Here’s an interesting article arguing that European Muslim discontent is overrated.
I've always thought the "Eurabia" thing seemed hysterical and overblown, largely because alarmist predictions about population explosions in general have a history of being politically motivated and ultimately proving false; it is great to see so much info pulled together to prove it baseless in the here and now. I would add to the theory presented in the article about schadenfreude the additional agenda I've noticed in the writings of people like Mark Steyn, to fold "Eurabia" panic into a narrative about sexual degeneracy (abortion, divorce, birth control, the sexual revolution, feminism in general) leading to the demise of Western Civilization as a whole. In this model, the Muslim takeover is just the wind that blows over our house of cards, and there's an underlying admiration of Muslim sexual conservatism there; strong Islamic family values will naturally defeat weak Western secular ones.

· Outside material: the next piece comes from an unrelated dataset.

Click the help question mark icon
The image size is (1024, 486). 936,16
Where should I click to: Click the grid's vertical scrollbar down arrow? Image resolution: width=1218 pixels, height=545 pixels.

Anti-war rhetoric has also contributed its share to the panic; rhetoric about Western aggression inevitably making more terrorists is bolstered by overstating Muslim hostility worldwide, and accordingly I've noticed anti-war sources relying a little too credulously on sketchy reports of stepped-up terrorist recruitment among European Muslims since the beginning of the Iraq War. And arguments against democratization from the anti-war left nearly always feature alarmist predictions about any given group of Muslims alleged propensity to "elect Osama bin Laden" if allowed to vote. All through the Presidential election campaign last year I saw bits and pieces of rhetoric lifted from Imperial Hubris: How the West is Losing the War on Terror, an anti-war book by a CIA "expert" on Islamist terrorism that was harshly critical of the Bush administration. I can only hope that most who repeated its predictions hadn't actually read the thing; his basic theory is that nearly all Muslims are Islamists, so that our two options are to kill as many of them as possible (and he treats that as a serious option), or to completely withraw from all relations with the Middle East and wall ourselves off in a fortress America.
The notion that Islam and Arabs are inherently hyper-violent therefore serves many political agendas, which is perhaps why it seems to have solidified to such a degree across political affiliations. (Or maybe the fact that both groups mostly only turned up on the news when blowing stuff up in the 20 years or so preceding 9/11 made beliefs based on this stereotype easy to adopt).